Please return all lines from the records below that include the string "agent".

Supplied records:
== Segment start ==

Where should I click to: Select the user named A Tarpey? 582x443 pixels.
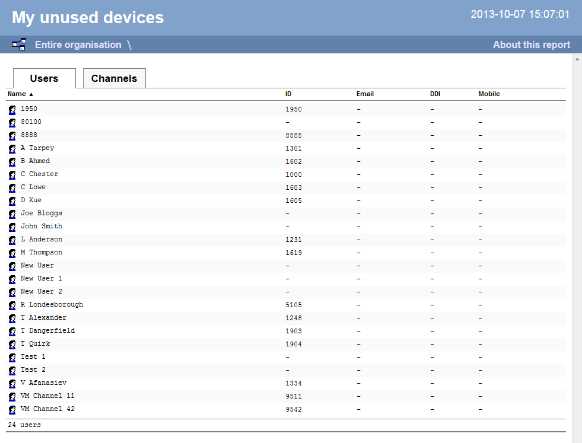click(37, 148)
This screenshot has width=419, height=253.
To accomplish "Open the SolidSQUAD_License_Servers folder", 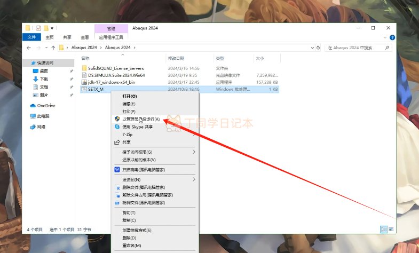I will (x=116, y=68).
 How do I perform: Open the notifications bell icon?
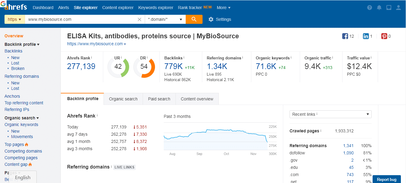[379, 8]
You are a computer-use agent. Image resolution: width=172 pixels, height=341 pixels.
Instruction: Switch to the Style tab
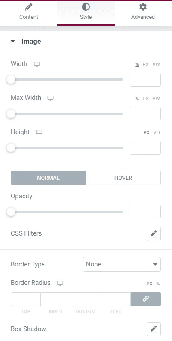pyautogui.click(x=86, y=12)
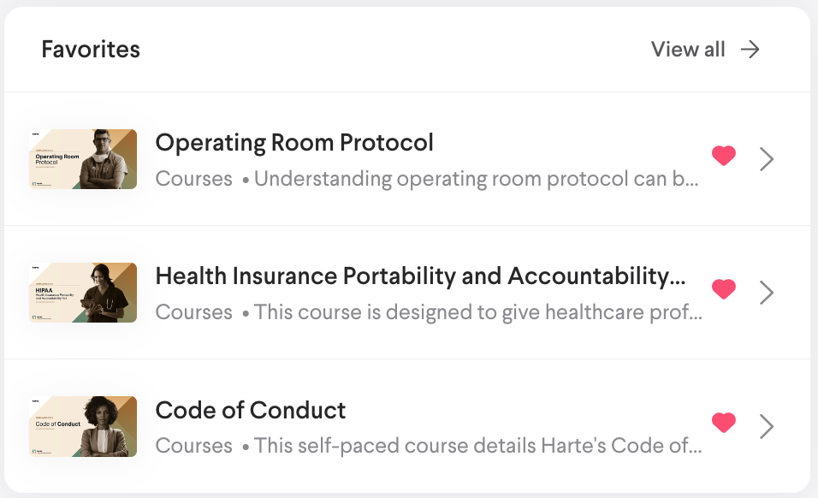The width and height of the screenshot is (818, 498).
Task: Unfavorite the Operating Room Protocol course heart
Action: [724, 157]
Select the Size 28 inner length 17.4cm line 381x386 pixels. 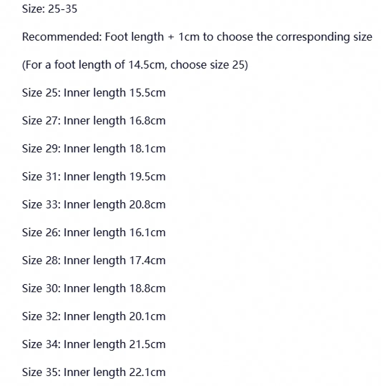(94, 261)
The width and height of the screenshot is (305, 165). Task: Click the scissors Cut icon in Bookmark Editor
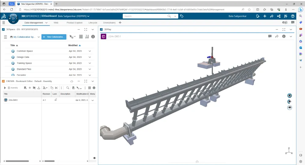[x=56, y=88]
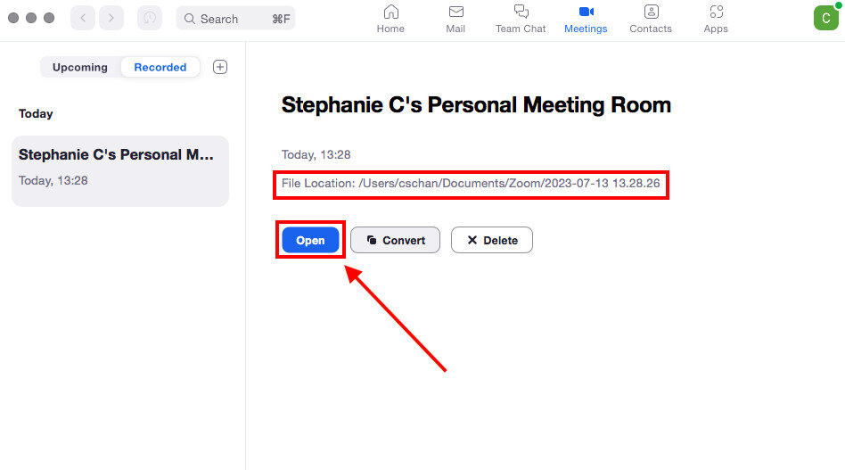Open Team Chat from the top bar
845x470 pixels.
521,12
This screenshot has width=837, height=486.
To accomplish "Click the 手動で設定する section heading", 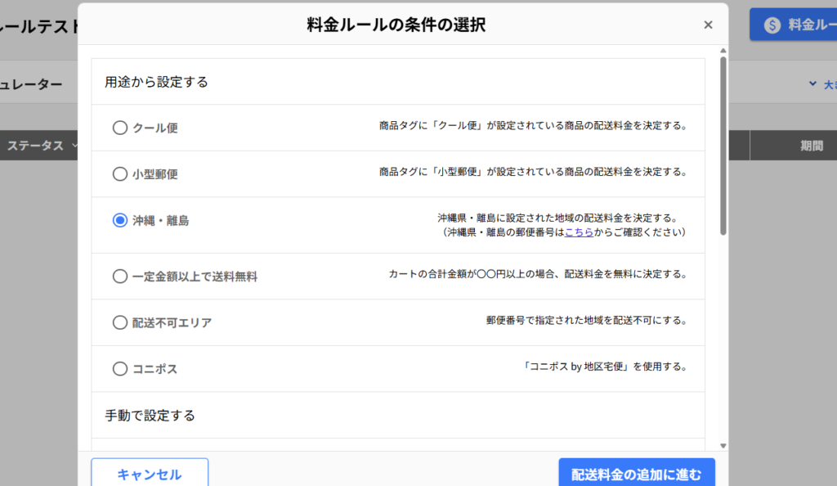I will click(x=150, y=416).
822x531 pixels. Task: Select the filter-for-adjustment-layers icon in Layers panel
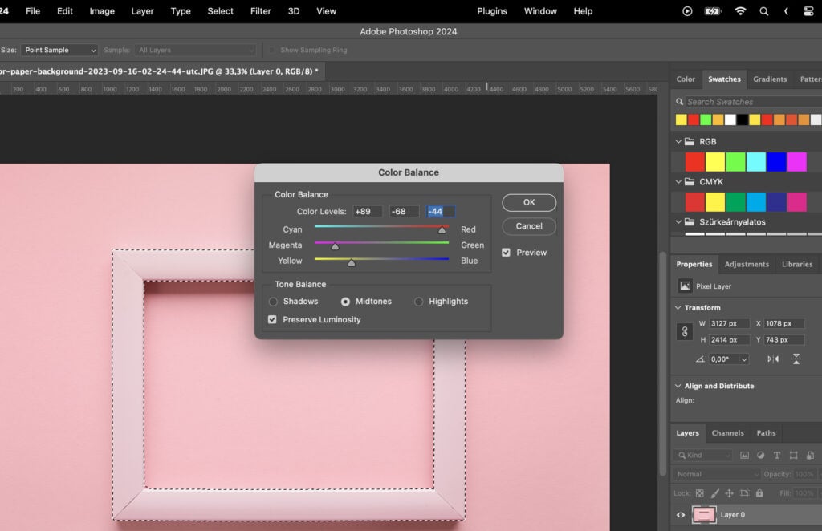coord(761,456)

== Segment end ==
== Segment start ==

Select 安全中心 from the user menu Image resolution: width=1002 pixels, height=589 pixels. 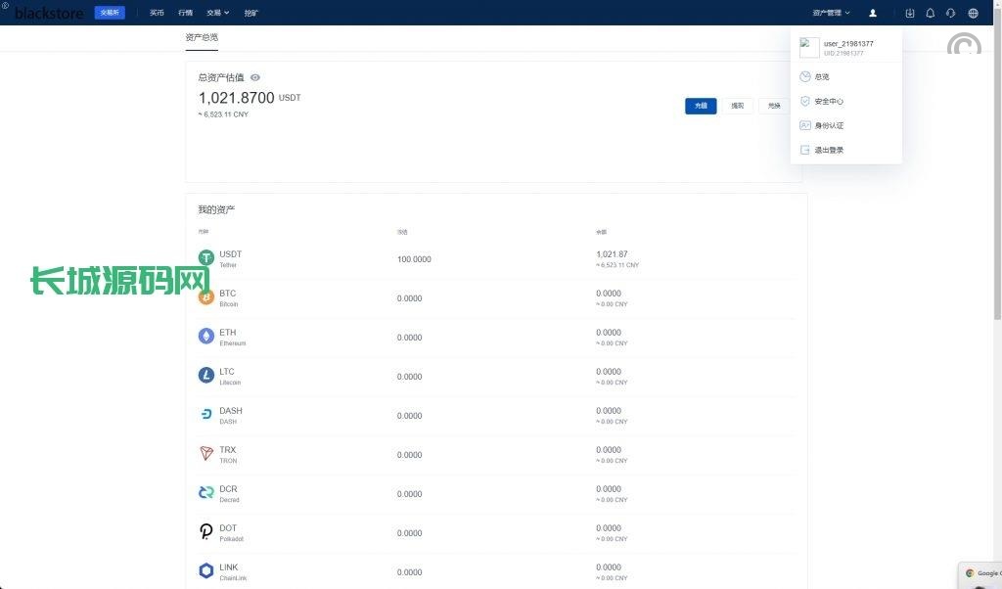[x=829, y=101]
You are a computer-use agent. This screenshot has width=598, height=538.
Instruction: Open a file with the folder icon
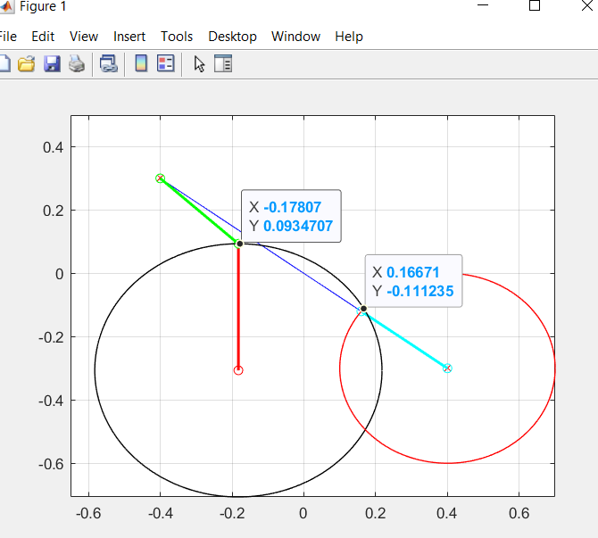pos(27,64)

== Segment end ==

Result for this task:
You are a computer-use agent. Image resolution: width=172 pixels, height=341 pixels.
You are a computer-use agent. This screenshot has width=598, height=538.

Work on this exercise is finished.